One example where this form of data visualization has proven insightful is in understanding tumor evolution and subclonal compositions from both mechanistic models and bulk or multi-region sequencing. The hereditary nature of mutations in somatic tissue and cancers allows us to recapitulate, the temporal dynamics associated with mutational events through subclonal reconstruction. To date, two visualization packages exist in R to visualize this temporal data fishplot [1] and ggmuller [2]. We constructed an alternative library that includes the features of these two libraries while expanding functionalities (see Table 1). EvoFreq offers users ease of implementation and a way to generate many visualizations for assessing the temporal dynamics of clonal Evolutionary Frequencies. EvoFreq is available at https://github.com/MathOnco/EvoFreq.
Implementation
EvoFreq is built on top of the leading visualization library in R, ggplot2 [3]. Input data can be either clone sizes or frequencies, and in long or wide formats. Given such data, EvoFreq can create Muller plots and/or dendrograms, revealing the clonal dynamics over time. Additional customizations include the ability to color clones based on a user defined attribute (such as fitness), provide custom colors, and label polygons. Due to EvoFreq’s utilization of ggplot2 as the primary, underlying library, further customization to EvoFreq’s plots is possible. Using the optional dependency [4], users may also create animations of evolving Muller plots and “growing” dendrograms. EvoFreq is capable of visualizing frequency dynamics at a single point in time, as a phylogenetic tree representation, a graph representation, or as a frequency plot over time similar to FishPlot and ggMuller, but with extended capabilities.
Results
At the core of EvoFreq is the ability to visualize relational data structures over time, whether this is from simulations or inferred from data. Here we illustrate the usefullness of generating these results using EvoFreq. Our first example utilizes data generated by West et al. which quantifies how spatial constraints alter the evolutionary trajectory of a single tumor using a passenger-driver model [5]. EvoFreq was used extensively within this publication and a subset of this data is shown in Fig. 1. This figure highlights how the user can manually or automatically add labels to provide informative details of clones, a particularly useful feature of EvoFreq.

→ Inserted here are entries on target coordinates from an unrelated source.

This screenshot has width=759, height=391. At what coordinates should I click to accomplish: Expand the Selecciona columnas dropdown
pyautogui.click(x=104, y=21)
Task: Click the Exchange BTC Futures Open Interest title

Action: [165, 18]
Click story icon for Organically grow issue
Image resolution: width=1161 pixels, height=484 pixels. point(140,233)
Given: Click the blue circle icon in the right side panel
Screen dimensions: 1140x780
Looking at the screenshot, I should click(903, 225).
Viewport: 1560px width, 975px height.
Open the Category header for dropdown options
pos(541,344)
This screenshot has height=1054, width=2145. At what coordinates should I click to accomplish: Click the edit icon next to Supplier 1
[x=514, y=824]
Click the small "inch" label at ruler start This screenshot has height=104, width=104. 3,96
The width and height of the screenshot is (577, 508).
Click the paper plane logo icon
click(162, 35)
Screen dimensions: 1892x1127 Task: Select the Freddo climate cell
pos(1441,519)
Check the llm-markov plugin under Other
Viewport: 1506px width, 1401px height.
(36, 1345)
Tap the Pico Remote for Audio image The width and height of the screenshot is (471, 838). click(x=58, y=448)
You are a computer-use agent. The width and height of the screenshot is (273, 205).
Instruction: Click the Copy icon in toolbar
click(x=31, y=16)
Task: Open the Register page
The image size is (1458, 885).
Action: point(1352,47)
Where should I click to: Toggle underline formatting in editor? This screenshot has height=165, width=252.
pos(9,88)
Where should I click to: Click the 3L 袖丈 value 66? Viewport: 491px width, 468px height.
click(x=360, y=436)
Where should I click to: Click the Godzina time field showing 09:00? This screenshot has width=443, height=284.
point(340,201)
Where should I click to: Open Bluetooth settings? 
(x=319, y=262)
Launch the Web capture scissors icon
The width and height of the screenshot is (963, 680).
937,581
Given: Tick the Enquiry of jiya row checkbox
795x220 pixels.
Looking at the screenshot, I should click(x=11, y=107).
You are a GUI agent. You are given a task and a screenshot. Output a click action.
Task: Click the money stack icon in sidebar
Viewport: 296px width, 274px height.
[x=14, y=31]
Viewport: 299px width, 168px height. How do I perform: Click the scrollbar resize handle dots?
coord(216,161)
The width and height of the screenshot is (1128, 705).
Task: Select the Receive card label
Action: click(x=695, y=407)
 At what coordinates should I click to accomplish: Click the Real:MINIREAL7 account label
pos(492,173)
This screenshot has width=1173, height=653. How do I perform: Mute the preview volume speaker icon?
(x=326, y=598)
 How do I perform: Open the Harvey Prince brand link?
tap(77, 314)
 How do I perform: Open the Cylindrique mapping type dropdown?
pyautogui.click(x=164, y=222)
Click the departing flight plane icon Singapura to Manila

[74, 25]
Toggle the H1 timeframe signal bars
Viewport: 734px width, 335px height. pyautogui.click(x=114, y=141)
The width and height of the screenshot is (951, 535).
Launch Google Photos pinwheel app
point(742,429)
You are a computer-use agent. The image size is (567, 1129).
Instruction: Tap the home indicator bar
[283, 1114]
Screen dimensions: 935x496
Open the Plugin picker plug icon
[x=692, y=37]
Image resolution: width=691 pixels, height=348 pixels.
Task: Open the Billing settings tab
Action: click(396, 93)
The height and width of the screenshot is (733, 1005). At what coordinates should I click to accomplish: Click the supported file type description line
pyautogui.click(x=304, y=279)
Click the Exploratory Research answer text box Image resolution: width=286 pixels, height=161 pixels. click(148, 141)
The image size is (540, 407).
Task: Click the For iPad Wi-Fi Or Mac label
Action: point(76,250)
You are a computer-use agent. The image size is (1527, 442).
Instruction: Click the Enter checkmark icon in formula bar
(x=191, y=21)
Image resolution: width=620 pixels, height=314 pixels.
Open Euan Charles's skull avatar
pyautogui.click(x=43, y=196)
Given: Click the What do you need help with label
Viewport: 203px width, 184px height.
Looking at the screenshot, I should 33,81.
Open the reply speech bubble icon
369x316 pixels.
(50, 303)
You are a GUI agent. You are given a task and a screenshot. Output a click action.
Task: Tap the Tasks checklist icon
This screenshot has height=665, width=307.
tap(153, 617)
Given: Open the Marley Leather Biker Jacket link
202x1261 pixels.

EvoFreq is a comprehensive and flexible R package for the visualization of longitudinal data. a and b show an EvoFreq plot for one of the provided datasets with b and without a the function to add labels. For more complicated data EvoFreq provides a powerful means to quickly filter data (c and d thresholded at 0.2 frequency), color by an attribute (driver strength), and visualize dynamics as a frequencies rather than population size. Using a dendogram styled to ensure that origin time is easily conveyed (termed here as an EvoGram), a more quantitative view is provided e
Second, we analyze sequence data using three different clonal reconstruction tools from 15 initial engraftments and serial propagation of primary and metastatic breast cancers [6] and visualize these results using EvoFreq. We applied ClonEvol [7], PhyloWGS [8], and CALDER [9] to infer the clonal dynamics from each of the longitudinal xenografts (select inferences are illustrated in Fig. 2). Initial processing and reformatting of the somatic single nucleotide variant (SNV), copy-number alteration (CNA), and loss of heterozygosity (LOH) data from whole-genome shotgun sequences (WGSS) and Affymetrix SNP Array 6.0 was carried out to extract read data using custom python scripts and prepare inputs for PhyloWGS and CALDER. Each of these tools requires different pre-processing and infers subclonal reconstructions in different ways. We have incorporated functions within EvoFreq to parse outputs of each of these tools to visualize inferred clonal dynamics using EvoFreq. When the output provides numerous solutions for subclonal reconstructions, the user has an option of returning one or all of these solutions. Examples of this process have also been provided within EvoFreq’s documentation.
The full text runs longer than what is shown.